One day in September, the exact day a matter of the weather, the wheelbarrow path from wood pile to porch will be strewn with the golden leaves of yellow birch, one of the first trees to turn color in our garden. Only shaded leaves on the inside of the tree canopy will have fallen at this point, the outer leaves remaining on the trees, dark green, continuing to transform sunlight into sugar. Their day will come.
Deciduous trees and shrubs begin to shut down in September while the vegetable garden’s sunflowers, oblivious to the morning’s chilly air, open new flower heads even as goldfinches peck seeds from the old heads. A hard freeze will soon put an end to all this, but for now their bright yellow faces tower over beds of potatoes, squash, and carrots.
Color slowly fades from the September garden, greens turning yellow and brown, branches thinning toward bare. Potted hyacinth beans with yellow-brown paper-thin leaves would have been retired to the compost heap if not for the dark red pods clinging to their topmost branches.
In many New England gardens, early September is the beginning of harvest season in earnest. While August gardens supply a trickle of tomatoes, cucumbers, and summer squash, the first week of September turns the spigot wide open. Suddenly the garden overflows with these crops as well as tomatillos, carrots, onions, leeks, and the first potatoes. Cucumber vines crawl through rows of bush beans as they crank up their yield and winter squashes grow on vines weaving through corn stalks with ripening ears.
Methods of dealing with September’s surplus vary with crop type. Tomatoes can be canned or frozen, cucumbers pickled, and many crops, such as potatoes, onion, winter squash, leeks, and carrots can be stored as harvested, if you can meet their requirements.
Potatoes to be stored should not be dug until the tops have died and dried. They can even be left in the ground for a few weeks after the tops have died, if necessary. Dig the tubers carefully to avoid bruises and cuts, setting any damaged potatoes aside for immediate use. Do not wash or scrub potatoes intended for storage but carefully brush off the excess soil.
Once dug, potatoes need to be cured for a week or two in a warm (60 to 75 F), moist, and dark location. We use a corner of our basement, laying the tubers in single layers on wire racks. Curing will help heal any minor wounds on the tubers.
Once cured, potatoes are best stored in a cooler location with temperatures near 45 F. This is difficult to achieve in most homes (unless you have an extra refrigerator), so pick the coolest corner of the basement, a location that is also humid and dark. The closer you get to these temperature and humidity requirements, the longer the potatoes will keep.

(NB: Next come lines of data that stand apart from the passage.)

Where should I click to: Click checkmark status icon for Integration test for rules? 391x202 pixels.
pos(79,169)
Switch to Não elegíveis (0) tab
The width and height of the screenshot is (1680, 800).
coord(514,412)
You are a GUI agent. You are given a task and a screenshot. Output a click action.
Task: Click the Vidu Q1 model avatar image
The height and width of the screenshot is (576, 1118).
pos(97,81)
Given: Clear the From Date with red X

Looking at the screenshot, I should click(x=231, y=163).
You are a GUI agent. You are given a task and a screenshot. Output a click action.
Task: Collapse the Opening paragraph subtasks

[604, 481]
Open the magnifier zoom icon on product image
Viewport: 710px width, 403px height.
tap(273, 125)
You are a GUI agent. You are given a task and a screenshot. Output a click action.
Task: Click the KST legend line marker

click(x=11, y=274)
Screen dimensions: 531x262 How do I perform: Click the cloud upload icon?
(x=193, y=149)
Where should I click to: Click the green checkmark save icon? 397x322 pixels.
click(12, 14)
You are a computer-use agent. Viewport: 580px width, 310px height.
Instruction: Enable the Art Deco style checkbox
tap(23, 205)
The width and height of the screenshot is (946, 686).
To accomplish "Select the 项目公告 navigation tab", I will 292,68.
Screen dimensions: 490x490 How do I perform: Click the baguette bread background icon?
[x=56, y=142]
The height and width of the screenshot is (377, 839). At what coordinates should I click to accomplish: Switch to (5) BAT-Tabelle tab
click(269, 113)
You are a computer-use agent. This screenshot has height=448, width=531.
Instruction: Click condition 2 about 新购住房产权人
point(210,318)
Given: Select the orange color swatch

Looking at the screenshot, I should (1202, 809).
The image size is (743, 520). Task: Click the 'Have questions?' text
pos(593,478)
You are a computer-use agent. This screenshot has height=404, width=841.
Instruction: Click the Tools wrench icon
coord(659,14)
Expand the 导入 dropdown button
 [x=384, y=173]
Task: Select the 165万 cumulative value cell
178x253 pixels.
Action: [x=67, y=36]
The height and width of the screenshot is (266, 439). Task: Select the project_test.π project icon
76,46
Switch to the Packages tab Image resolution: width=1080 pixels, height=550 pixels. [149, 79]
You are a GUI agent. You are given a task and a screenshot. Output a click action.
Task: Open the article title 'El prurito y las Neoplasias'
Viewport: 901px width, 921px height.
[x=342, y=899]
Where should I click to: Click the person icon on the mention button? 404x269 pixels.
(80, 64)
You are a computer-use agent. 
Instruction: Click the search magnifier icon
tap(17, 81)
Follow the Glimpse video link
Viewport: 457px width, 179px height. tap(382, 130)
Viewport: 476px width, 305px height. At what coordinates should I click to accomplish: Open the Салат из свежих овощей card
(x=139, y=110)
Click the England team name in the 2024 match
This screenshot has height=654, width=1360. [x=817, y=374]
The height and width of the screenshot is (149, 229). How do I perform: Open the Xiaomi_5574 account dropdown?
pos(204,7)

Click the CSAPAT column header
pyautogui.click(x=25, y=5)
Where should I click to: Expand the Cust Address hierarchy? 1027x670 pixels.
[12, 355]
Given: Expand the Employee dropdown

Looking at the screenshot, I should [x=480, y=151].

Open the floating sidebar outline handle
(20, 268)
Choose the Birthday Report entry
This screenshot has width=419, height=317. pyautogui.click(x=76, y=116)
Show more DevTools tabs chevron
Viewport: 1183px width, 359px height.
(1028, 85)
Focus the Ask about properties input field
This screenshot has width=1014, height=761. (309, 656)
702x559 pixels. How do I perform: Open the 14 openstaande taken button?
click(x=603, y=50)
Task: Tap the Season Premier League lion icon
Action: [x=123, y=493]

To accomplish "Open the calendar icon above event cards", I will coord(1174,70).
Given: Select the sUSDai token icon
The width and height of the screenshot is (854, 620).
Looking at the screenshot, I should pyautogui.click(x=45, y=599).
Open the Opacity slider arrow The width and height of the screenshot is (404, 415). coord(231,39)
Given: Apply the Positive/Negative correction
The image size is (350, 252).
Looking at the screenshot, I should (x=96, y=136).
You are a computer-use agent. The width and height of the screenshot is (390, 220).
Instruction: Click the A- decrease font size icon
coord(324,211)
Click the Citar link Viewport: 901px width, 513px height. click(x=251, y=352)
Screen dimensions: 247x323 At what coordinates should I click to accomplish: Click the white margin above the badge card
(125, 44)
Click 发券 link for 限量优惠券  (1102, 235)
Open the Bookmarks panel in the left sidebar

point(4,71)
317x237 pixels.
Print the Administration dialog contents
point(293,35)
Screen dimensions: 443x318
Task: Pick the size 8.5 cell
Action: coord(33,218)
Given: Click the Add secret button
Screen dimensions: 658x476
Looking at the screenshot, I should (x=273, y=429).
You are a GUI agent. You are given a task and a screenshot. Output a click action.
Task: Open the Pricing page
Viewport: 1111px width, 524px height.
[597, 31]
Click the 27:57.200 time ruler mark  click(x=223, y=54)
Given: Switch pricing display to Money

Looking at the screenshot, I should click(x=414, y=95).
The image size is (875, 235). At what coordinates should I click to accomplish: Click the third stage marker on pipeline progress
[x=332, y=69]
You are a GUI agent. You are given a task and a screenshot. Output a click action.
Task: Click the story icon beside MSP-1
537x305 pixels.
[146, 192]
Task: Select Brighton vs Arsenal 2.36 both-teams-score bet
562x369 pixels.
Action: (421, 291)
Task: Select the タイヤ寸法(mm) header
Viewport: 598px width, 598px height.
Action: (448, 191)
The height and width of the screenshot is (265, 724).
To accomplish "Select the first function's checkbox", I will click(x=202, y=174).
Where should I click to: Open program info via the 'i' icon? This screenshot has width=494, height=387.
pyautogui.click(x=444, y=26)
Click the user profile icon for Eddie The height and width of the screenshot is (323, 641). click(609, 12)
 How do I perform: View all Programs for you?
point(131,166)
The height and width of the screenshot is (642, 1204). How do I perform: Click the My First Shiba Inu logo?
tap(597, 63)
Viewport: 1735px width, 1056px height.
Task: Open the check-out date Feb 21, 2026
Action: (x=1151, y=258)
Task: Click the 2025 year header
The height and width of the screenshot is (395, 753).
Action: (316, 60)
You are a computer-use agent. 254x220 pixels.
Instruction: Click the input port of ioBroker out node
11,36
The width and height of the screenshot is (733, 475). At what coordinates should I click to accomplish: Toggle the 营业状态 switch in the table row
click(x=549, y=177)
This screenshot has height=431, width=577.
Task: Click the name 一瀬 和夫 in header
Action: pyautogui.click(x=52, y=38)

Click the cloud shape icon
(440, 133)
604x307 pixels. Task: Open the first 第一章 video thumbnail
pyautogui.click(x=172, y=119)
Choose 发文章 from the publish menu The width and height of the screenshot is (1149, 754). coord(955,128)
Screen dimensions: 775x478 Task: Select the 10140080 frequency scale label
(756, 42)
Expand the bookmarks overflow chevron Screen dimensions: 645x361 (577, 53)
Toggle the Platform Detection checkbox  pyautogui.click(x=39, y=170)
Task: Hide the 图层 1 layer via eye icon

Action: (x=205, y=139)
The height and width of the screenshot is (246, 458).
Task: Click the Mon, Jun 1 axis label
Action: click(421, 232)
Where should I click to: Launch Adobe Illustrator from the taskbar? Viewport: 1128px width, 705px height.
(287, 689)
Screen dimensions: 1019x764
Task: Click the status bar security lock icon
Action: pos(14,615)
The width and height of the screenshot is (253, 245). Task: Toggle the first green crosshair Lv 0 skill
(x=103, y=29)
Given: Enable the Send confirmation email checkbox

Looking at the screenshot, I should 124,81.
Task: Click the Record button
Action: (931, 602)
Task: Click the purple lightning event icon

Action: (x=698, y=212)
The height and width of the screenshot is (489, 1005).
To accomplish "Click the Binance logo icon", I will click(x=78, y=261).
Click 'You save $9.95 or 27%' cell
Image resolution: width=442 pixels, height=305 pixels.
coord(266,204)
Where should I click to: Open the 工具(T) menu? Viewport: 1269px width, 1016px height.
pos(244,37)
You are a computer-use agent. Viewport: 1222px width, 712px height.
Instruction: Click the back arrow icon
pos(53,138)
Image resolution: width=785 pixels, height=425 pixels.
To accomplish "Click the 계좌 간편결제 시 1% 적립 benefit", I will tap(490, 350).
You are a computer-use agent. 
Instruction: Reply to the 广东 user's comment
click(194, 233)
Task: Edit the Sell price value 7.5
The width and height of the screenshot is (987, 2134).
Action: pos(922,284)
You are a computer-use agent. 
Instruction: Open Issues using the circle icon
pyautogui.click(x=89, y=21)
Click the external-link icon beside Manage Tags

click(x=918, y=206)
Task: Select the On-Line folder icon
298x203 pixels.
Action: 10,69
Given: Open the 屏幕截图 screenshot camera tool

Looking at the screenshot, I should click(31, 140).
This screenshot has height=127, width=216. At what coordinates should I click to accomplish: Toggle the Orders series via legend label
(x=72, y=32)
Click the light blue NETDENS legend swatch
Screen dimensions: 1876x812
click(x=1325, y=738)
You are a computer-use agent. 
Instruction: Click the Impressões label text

Winter Squash and Pumpkins
Avoid frost on the pumpkins! If winter squash, including pumpkins, are to keep in storage, they should be harvested before exposure to frost. Harvest them when their rinds have hardened and the fruit have developed a deep, solid color. Leave about three inches of stem attached to pumpkins and two inches attached to other winter squash. Do not try to store a squash if the stem has been completely removed.
Cure pumpkins and winter squash at 80 to 85 F for seven to ten days, then store in a dry, well-ventilated location with temperatures near 55 F (45 F for acorn squash). In olden days, gardeners would store winter squash beneath their beds.
Harvest carrots for storage in late fall, before the soil freezes, and while the soil is dry. Cut off the tops to within one-half inch of the root. Soil can be removed with a quick rinse but the carrots should not be scrubbed.
Once dry, place the carrots in plastic bags perforated with small holes and store in a cold (32 to 40 F), humid location. Carrots can also be stored in the garden by placing a deep layer of straw mulch over the plantings as the weather gets cold but before the ground freezes.
Summer leek varieties that are intended for harvest in the fall, like ‘King Richard’ and ‘Tadorna Blue’, are best left in the ground and harvested as needed until the first frost. They can be kept in the ground even longer if they are covered with a thick layer of straw or shredded leaves. At some point, however, before a hard freeze, you will want to dig the leeks still in the garden bed and prepare them for indoor winter storage in the following manner.
Place two to three inches of a damp medium such as peat, clean sand, or sawdust in a five-gallon bucket or large tub. Do not get the medium too soggy or it will cause the leeks to rot. Stand the leeks with their roots on the medium and push them down to establish good contact between the roots and medium. The roots do not need to be completely covered, just firmly in touch with the medium.
Stored in this manner, the leeks will continue to grow, very slowly, rather than going totally dormant. Trim the tops a bit and store the the bucket or tub in a cool dark place with some humidity, checking the medium occasionally to make sure it stays moist. Do not remove any of the outer leaves until you use the leeks.